CHALLENGES:
1. In the IF Science Fiction review, what is the title of Clifford Simak's lead novella?
2. Print the passage of the IF Science Fiction review from "In The Upside-Down" up to and including "are they long.".

PAGE EXTRACT:
Last on my plate was IF Science Fiction, which in 1959 had proven a slightly erratic but worthy sibling to Galaxy Science Fiction, also edited by Horace Gold. Sadly, this current issue reminds me more of the inferior issues of Imagination or Amazing. It's not all bad, just rather weak.

It has been said of Clifford Simak that when he's good, he's very good, and when he's not, he's forgettable. It appears he used up all of his energy on his masterpiece appearing in this month's F&SF, because his lead novella for IF, The Gleaners, is mediocre. It's a story about a fellow who coordinates a for-profit time travel agency that sends agents back in time to observe, but not to meddle. It's a tough job: the agent defection rate is high, and there is much pressure to verify the historical assertions of the various world faiths. It sounds like it would be a great read, but it doesn't do much interesting development. Perhaps Cliff should start over and try making a novel on the concept.

Raymond Banks has a short story called to be continued about colonists marooned on a tiny island hundreds of light years from Earth for centuries. The beginning and ending are a bit slipshod, but the meat of the story is pretty good, and I particularly like that the story features a starship crewed by a pair of women.

In The Upside-Down Captain, by Jim Harmon, an ethnologist joins the crew of a starship to seek out truly unusual planets. The ship is aided in its endeavor with the help of a cybernetic brain—but is the robot really being much help? It's oddly paced and written, weakening what might have been a strong story.

There are a couple of very short vignettes that I shan't spoil other than to give their titles and authors since any description would give away most of their game. They seem to be written by unknowns, either amateur auteurs or pseudonymic regulars. They are Old Shag, by Bob Farnham, and Monument, by R.W. Major; neither are good, but nor are they long.

PROVIDED DATA:

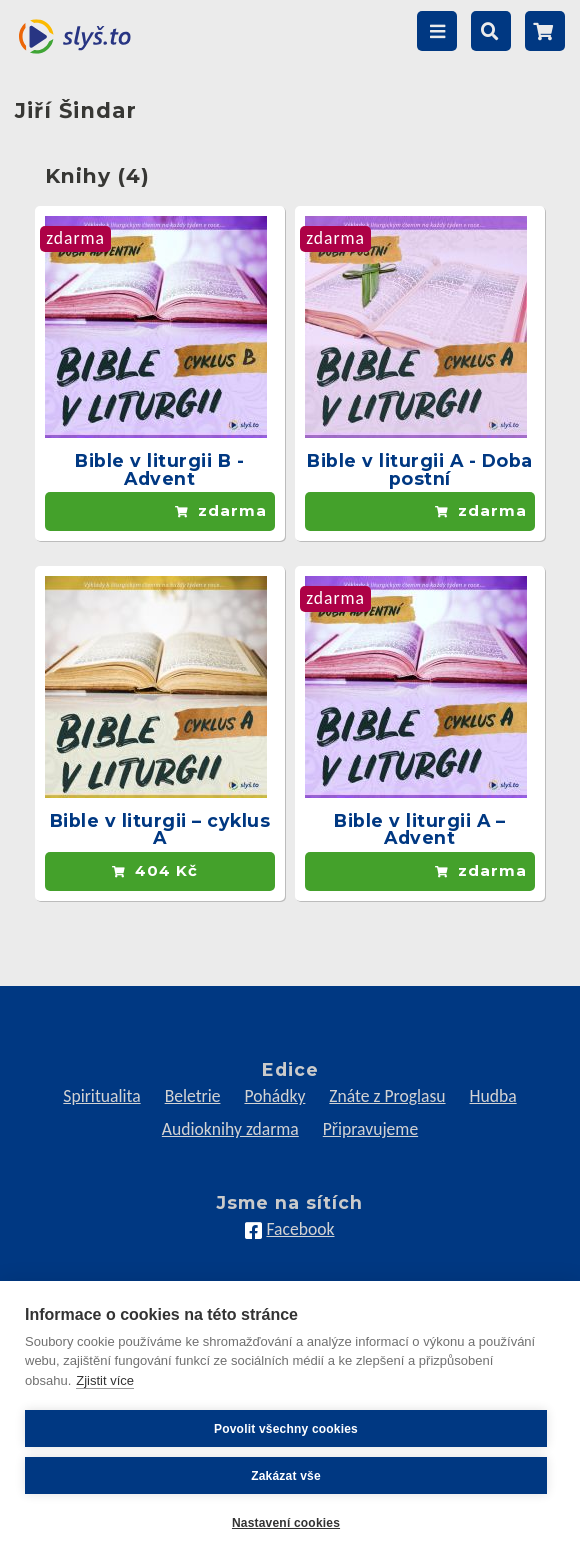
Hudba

EXERCISE RESULTS:
1. The Gleaners

2.
In The Upside-Down Captain, by Jim Harmon, an ethnologist joins the crew of a starship to seek out truly unusual planets. The ship is aided in its endeavor with the help of a cybernetic brain—but is the robot really being much help? It's oddly paced and written, weakening what might have been a strong story.

There are a couple of very short vignettes that I shan't spoil other than to give their titles and authors since any description would give away most of their game. They seem to be written by unknowns, either amateur auteurs or pseudonymic regulars. They are Old Shag, by Bob Farnham, and Monument, by R.W. Major; neither are good, but nor are they long.